TASK BRIEF:
The data below holds the lines to copy: everything from the line containing "You are a computer-use" to the line containing "Instruction: Open the Local port dropdown", both ends included, set down exactly.

RECORDS PROVIDED:

■ ■ ■ ■ ■

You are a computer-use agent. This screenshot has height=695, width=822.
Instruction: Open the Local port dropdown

■ ■ ■ ■ ■

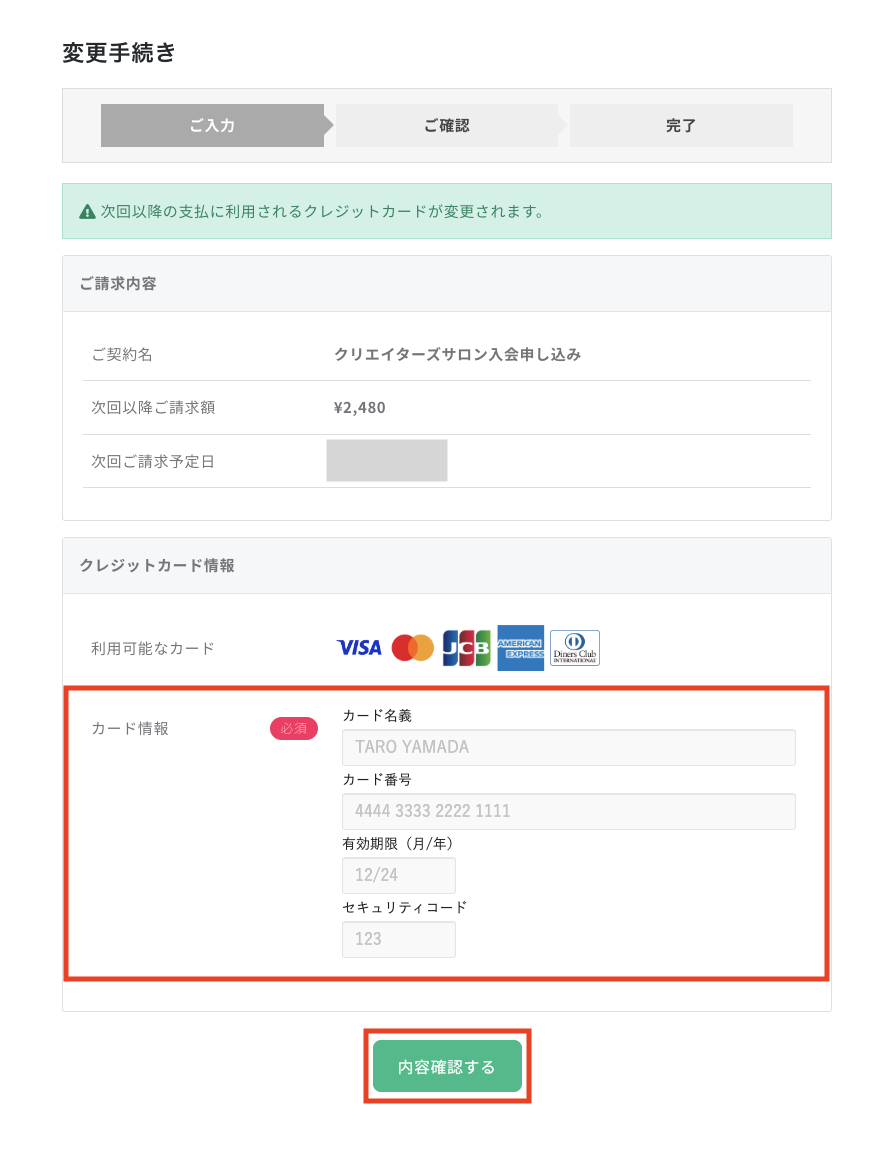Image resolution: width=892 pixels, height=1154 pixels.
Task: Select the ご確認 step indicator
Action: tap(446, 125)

■ ■ ■ ■ ■

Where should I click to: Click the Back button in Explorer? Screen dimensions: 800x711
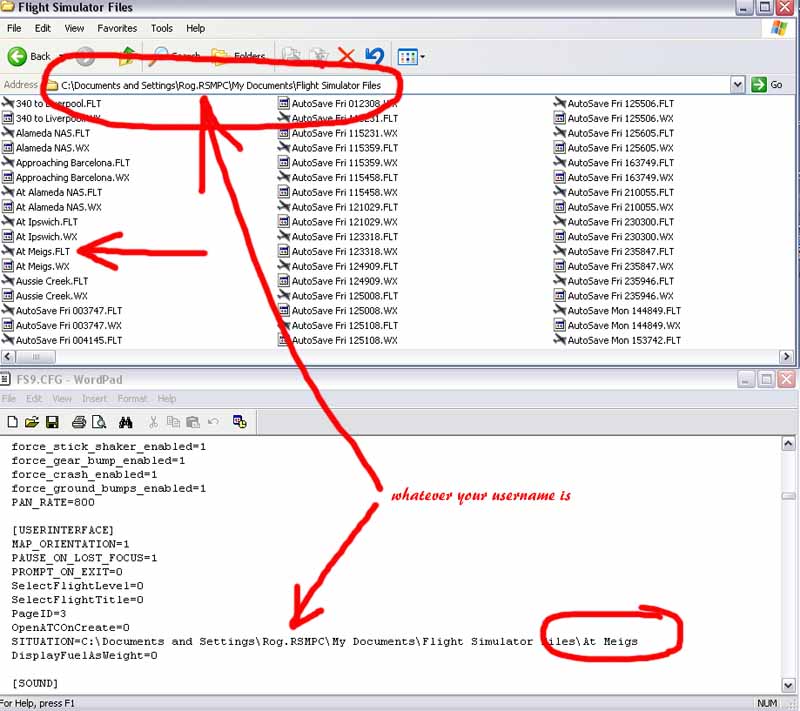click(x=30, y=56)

■ ■ ■ ■ ■

OUTPUT FOR THIS TASK:
You are a computer-use agent. This screenshot has height=695, width=822.
Instruction: Open the Local port dropdown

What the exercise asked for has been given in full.